*CHALLENGE*
Duplicate the lines of the material, starting with the line containing "Given: Switch to the Elements tab" and continuing through the end of the material.

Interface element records
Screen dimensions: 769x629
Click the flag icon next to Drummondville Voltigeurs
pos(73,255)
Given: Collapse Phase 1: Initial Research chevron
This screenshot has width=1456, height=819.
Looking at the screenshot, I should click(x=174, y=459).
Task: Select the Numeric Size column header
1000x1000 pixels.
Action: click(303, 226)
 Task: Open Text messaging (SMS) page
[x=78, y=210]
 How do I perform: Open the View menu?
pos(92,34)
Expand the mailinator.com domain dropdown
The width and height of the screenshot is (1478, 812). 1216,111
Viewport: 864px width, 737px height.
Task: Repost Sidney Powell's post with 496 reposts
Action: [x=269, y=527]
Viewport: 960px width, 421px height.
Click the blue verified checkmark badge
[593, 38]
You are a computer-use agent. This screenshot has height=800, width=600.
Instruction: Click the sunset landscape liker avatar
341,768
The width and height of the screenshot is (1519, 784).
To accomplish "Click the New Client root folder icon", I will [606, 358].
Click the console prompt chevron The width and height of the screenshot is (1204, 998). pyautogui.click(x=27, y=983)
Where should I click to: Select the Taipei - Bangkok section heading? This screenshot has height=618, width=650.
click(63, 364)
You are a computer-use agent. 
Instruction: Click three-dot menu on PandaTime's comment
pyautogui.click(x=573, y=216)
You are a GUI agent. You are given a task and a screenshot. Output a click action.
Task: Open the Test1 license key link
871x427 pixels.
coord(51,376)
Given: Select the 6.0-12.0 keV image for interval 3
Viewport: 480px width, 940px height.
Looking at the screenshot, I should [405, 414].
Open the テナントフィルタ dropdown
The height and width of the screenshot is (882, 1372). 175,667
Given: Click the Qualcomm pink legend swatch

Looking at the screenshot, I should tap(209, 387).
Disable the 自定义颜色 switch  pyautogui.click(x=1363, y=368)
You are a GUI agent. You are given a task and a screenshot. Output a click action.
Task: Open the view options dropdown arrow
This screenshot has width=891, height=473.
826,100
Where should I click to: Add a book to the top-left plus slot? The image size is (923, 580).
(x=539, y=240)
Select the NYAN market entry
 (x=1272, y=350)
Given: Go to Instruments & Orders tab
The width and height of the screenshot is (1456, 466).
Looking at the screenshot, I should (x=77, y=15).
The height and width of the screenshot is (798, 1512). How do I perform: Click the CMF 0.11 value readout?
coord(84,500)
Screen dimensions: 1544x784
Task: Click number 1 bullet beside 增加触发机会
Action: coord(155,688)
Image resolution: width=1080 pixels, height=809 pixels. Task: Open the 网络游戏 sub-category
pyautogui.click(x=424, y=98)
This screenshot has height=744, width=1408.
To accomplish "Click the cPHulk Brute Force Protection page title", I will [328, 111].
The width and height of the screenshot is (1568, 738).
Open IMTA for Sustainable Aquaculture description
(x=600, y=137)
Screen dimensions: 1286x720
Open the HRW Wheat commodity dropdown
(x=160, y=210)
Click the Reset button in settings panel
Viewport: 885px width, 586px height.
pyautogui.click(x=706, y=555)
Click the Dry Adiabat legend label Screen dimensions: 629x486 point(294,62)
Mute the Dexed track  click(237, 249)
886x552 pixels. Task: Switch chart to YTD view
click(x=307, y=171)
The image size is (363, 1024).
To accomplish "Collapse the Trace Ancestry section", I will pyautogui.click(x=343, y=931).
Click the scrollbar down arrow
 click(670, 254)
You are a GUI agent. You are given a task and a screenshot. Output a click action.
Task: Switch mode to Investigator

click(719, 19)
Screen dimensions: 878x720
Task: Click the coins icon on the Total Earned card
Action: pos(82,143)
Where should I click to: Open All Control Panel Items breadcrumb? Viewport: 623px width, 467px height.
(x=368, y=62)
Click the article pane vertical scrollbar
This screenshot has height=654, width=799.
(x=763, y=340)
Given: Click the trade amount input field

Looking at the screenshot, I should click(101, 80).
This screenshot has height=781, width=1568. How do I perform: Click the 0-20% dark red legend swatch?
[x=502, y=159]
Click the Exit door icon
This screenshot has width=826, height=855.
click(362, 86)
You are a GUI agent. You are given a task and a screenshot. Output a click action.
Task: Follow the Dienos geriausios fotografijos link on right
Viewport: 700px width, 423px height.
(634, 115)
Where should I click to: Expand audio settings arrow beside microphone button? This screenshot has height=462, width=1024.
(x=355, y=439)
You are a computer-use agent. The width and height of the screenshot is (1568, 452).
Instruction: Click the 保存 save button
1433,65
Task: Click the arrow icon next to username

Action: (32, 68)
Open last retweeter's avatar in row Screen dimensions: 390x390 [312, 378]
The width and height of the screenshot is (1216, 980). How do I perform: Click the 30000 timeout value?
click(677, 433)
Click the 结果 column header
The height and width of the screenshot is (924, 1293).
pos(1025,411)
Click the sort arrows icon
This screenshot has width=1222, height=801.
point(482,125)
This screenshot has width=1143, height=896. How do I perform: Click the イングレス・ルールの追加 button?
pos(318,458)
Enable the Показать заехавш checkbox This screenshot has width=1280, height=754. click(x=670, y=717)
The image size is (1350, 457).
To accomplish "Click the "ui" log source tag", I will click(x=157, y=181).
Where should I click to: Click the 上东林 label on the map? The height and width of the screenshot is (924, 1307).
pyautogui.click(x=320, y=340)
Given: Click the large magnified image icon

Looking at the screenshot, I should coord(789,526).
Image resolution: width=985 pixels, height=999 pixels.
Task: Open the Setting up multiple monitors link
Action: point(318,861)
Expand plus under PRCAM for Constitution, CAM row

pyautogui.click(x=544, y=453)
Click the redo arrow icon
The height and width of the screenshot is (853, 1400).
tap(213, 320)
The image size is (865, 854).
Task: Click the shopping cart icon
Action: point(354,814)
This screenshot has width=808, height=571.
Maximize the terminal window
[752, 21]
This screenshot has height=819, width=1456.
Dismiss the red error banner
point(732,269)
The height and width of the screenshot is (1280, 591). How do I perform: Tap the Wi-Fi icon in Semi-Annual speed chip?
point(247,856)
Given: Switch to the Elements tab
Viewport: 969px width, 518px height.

*REPLY TO THE TASK*
Given: Switch to the Elements tab
Viewport: 969px width, 518px height.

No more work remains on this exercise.